Two days later, Bell started his rehab. Two weeks later, he was off crutches and trying to walk on his own.
“Two days after the surgery, I got on the phone (to his physical therapist) and she told me to start doing leg lifts,’’ he said.
He did a couple of hundred a day, up-and-down, up-and-down, side-to side.
“It hurt at first and there were times you just didn’t want to do them, but I had to force myself. That’s when you find out what you have inside. That’s when you find your character,’’ said Bell, who moved on eventually to riding the stationary bike and finally to working out with weights.’’
Miles saw the difference immediately.
“Every little thing he did brought so much joy to him,’’ she said. “He couldn’t wait to tell me.’’
There was one recurring problem.
“He wanted to go too fast,’’ said Bernie Camarillo, who has been the athletic trainer at Corsicana High School for 33 years. “He was always trying to do more, and when I would tell him no, he would go to the other trainer, Eric Rider, and try to get him to let him do more. It was like that every day. We had to work together and be on the same page with him. We had to pull in the reigns on him.’’
That didn’t surprise anyone who knew Bell.
“Devontay has a great desire,’’ said Corsicana Athletic Director Billy Harlan, who is close to Bell. “Devontay is a very determined kid. He wants to make something of himself. He wants to get well. He wants to go to college. He wants to do something special.
“He’s one of the best pure athletes around,’’ Harlan said. “There have been a lot of great athletes come through Corsicana and he’s one of them.
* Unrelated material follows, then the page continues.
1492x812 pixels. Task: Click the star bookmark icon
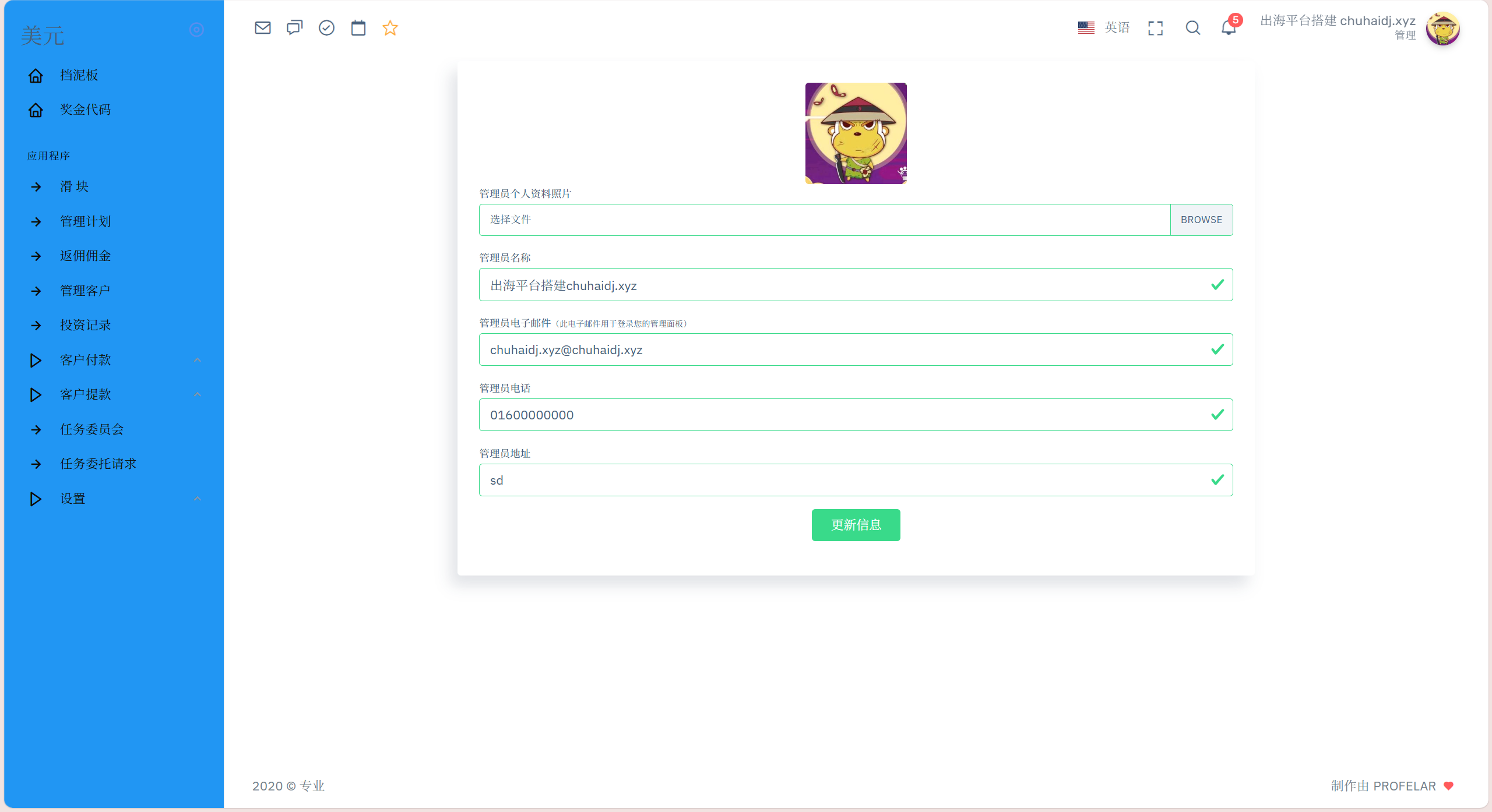click(x=390, y=27)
Coming back from an injury for an athlete , it’s pure desire. He has that desire.’’
Bell took a hit when college recruiters started showing up at the high school.
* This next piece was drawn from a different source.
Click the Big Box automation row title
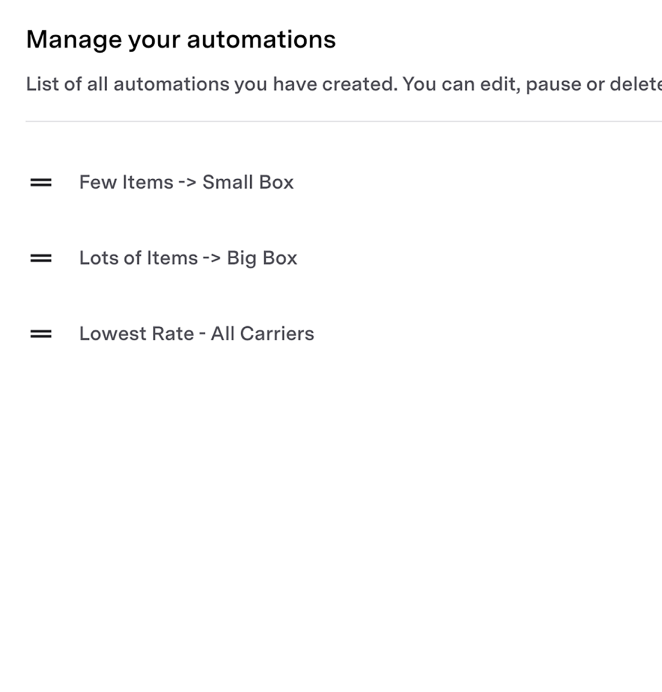The image size is (662, 692). (188, 258)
“They were offering to everyone everywhere around, but I got no offers,’’ he said. “They all said they wanted to wait and see about the leg. It never hurt my feelings. It was more like motivation for me.’’
Bell, who might play quarterback or cornerback in college, is back on the field today. He’s playing 7-on-7 football and running and working out in the weight room daily during summer voluntary workouts.
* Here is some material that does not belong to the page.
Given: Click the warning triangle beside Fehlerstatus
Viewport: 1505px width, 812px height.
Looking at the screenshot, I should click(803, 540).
“He’s about 85 to 90 percent back,’’ said new Corsicana coach Steve Hoffman, who took over in April. “And he looks real good right now. He can go from one to 100 mph just like that! He’s fast now and we think he might get a little faster.’’
Bell went to a recruiting camp at Texas Tech this week and ran a 4.5 in the 40-yard dash. He smiles so much these days it’s hard to imagine he was ever depressed.
“He calls me after every practice and tells me what he did that day,’’ Miles said. “And there is so much joy in his voice. He can’t wait for the season to begin, and neither can I.’’
It can’t come too soon for Bell.
“I’m excited,’’ Bell said, almost shouting. “I can’t wait. I wake up every morning, and it’s one day closer. I want to come back, but I just don’t want to come back. I want to come back 10 times better. I don’t want to be that dude that everybody says, ‘He’s not as good as he used to be.’
“I thought about that over and over, that I want to come back, that I had to come back. I’m feeling it now, really feeling it.’’
He said with a sparkle in his eyes.
Hard to tell there were ever any tears there.
The first tears came before he reached the sideline.